Flooding was likely the culprit that led to fatality
Staff report
The Vermont State Police (VSP) located the body of a man believed to be missing Appalachian Trail hiker Robert Kerker, 67, of Rhinebeck, New York on Friday, July 28.
Police said search crews located Kerker’s body along Stony Brook in Stockbridge about 1.5 miles downstream from where the trail crossed the brook around 2:30 p.m.
Crews had focused efforts Friday on the brook after a witness reported seeing Kerker at the Stony Brook Shelter on the Appalachian Trail the night of July 9.
He was known to have been at the Inn at Long Trail in Killington prior, police said.
The witness said severe rain and flooding that struck Vermont starting July 10 had elevated water levels on the Stony Brook and made the trail’s crossing of the stream dangerous. Kerker is not known to have been seen again following that encounter.
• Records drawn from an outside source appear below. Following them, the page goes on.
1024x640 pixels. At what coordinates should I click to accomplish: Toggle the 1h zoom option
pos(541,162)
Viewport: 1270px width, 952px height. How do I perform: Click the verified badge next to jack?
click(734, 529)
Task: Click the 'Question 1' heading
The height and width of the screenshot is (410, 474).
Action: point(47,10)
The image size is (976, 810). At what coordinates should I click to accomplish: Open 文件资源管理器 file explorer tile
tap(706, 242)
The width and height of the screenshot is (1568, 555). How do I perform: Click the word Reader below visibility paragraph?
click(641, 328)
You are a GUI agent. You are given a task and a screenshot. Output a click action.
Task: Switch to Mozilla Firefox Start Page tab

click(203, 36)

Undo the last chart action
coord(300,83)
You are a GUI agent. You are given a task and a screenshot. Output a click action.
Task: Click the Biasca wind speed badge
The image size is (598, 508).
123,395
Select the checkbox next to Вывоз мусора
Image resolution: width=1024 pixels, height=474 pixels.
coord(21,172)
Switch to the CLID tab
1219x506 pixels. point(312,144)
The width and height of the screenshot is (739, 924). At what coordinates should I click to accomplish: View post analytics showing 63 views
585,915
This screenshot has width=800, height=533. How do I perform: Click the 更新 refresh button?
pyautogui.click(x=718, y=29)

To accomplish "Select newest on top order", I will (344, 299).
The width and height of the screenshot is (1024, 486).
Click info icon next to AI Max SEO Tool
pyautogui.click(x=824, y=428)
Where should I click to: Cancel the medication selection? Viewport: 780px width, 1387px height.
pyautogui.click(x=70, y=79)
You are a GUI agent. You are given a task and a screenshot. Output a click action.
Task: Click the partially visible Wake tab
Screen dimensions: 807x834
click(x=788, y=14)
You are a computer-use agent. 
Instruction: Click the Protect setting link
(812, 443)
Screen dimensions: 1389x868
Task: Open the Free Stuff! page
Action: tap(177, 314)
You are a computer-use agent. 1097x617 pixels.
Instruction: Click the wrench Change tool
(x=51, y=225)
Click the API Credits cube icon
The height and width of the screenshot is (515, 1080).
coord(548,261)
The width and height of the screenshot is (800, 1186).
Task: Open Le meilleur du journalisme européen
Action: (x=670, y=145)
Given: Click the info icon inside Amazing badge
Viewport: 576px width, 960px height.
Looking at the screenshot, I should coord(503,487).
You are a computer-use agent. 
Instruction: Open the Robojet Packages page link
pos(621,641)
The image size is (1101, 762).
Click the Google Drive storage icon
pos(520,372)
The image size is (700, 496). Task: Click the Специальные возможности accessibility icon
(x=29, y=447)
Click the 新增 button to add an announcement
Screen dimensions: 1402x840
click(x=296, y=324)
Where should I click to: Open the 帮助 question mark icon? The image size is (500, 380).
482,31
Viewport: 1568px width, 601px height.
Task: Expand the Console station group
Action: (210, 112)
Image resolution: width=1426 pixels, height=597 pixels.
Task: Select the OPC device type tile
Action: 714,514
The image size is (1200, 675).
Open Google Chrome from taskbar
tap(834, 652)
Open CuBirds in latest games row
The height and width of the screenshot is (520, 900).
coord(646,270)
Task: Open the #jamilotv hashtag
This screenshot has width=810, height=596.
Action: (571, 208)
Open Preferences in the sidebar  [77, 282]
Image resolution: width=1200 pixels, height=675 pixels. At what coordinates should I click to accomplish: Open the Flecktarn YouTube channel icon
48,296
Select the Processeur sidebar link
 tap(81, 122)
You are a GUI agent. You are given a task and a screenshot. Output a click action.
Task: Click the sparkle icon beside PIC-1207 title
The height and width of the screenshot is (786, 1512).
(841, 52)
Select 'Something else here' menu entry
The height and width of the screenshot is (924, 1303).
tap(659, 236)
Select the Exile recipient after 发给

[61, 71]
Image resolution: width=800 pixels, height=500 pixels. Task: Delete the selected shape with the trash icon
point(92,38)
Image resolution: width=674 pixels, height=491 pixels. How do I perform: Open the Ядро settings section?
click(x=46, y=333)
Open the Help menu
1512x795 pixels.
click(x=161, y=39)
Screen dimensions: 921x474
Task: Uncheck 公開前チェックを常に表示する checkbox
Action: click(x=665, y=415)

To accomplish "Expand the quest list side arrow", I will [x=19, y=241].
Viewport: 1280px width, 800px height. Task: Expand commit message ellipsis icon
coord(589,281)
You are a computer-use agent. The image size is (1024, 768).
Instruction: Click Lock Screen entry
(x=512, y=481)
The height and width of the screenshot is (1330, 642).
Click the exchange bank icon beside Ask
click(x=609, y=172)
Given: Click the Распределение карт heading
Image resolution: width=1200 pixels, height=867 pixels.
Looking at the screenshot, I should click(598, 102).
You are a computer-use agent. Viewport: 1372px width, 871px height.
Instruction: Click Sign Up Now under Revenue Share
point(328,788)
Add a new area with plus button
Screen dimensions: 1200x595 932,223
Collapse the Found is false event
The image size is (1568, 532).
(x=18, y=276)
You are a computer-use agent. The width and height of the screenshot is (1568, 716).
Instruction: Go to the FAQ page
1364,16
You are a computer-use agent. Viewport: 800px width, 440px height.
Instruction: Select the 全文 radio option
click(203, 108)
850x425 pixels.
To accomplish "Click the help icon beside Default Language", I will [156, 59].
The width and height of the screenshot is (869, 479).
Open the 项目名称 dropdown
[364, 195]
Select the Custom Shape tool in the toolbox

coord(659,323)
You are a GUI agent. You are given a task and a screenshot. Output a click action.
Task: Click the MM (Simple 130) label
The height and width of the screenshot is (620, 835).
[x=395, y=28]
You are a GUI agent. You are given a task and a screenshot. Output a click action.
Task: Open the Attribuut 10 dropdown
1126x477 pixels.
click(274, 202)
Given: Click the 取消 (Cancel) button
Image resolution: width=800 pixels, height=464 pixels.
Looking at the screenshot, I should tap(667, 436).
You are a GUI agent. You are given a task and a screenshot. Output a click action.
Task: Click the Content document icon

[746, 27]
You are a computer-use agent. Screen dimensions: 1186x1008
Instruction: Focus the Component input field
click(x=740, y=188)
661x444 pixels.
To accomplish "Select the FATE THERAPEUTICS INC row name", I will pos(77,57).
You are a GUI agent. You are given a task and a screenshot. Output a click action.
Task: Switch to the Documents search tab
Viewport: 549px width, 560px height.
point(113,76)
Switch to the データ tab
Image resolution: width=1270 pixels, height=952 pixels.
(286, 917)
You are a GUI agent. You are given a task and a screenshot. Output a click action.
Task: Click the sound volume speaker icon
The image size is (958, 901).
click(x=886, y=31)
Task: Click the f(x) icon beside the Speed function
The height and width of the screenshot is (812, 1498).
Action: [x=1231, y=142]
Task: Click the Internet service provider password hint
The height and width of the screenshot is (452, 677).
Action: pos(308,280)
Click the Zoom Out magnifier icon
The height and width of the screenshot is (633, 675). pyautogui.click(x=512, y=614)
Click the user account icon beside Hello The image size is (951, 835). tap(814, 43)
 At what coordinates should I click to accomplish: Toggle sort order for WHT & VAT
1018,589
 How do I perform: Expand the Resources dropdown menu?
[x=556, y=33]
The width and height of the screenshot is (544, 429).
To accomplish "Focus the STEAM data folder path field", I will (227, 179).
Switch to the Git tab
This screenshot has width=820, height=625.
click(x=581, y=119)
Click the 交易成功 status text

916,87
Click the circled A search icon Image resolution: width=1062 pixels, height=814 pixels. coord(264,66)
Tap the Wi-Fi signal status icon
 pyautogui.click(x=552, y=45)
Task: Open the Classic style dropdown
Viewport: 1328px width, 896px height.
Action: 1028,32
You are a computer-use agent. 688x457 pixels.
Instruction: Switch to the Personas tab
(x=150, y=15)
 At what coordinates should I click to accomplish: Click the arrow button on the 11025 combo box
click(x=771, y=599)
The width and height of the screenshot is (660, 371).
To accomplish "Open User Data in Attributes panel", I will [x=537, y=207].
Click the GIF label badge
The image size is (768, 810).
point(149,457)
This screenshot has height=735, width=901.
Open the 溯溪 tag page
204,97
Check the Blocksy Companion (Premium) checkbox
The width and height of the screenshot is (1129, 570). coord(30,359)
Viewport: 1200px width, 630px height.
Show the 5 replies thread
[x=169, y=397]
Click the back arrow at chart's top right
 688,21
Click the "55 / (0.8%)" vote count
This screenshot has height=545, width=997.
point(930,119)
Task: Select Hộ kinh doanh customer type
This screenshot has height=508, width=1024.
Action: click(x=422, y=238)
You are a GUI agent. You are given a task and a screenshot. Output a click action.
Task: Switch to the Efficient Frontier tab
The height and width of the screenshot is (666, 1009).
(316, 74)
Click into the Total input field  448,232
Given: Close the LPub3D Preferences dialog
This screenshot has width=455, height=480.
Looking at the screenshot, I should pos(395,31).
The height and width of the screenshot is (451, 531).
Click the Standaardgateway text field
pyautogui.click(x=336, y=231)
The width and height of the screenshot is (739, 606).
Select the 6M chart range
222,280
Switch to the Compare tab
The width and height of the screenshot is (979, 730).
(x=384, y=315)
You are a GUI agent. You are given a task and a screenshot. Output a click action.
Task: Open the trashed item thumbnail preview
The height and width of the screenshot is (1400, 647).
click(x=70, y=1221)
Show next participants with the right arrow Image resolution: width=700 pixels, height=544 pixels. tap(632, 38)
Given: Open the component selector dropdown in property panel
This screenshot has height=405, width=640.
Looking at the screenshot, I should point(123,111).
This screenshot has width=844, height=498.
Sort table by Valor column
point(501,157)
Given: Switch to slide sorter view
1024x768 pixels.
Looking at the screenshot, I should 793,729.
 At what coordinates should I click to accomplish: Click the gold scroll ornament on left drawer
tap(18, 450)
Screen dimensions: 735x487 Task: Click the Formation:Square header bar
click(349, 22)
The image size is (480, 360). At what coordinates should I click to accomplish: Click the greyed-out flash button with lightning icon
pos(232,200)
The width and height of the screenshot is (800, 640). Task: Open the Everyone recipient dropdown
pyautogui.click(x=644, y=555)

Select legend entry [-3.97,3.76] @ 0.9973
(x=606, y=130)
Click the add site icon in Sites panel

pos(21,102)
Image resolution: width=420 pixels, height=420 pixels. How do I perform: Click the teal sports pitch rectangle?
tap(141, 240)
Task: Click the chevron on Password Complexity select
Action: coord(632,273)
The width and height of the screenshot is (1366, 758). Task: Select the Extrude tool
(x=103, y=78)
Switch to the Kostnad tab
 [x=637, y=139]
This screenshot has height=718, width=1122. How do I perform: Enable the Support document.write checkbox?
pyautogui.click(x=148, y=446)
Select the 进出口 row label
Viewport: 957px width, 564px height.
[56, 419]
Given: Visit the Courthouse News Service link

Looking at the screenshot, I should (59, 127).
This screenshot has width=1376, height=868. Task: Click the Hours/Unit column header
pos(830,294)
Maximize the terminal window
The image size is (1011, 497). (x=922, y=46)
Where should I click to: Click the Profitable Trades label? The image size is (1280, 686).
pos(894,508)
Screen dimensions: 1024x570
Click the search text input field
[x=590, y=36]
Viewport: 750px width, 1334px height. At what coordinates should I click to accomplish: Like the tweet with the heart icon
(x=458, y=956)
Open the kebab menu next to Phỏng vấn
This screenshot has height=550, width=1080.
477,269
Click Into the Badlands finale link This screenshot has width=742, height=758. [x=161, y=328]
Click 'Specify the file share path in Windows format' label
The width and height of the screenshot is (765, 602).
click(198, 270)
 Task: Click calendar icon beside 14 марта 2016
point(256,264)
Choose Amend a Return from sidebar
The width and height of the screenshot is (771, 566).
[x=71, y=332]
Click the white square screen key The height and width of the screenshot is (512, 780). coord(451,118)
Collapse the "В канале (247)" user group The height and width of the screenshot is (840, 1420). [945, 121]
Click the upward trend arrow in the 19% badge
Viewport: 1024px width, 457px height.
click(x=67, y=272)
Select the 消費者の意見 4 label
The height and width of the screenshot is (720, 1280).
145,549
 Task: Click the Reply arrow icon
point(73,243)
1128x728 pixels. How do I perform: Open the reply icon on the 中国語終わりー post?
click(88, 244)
The VSP Search and Rescue Team, Killington Search and Rescue, the Killington Police Department, the Department of Motor Vehicles and New England K9 Search and Rescue participated in the effort Friday afternoon to recover Kerker’s remains.
Five members of the Killington Search and Rescue team responded and one member found Kerker on ATV after a 3-hour search.
“It was an unfortunate outcome,” Killington Police Chief Whit Montgomery said. “A number of us were able to get him out on a liter.”
Montgomery said floodwaters had receded.
“If we had gone in earlier he may not have been found or it could have impacted (the search),” Montgomery said. “The water had receded enough to not make it difficult.”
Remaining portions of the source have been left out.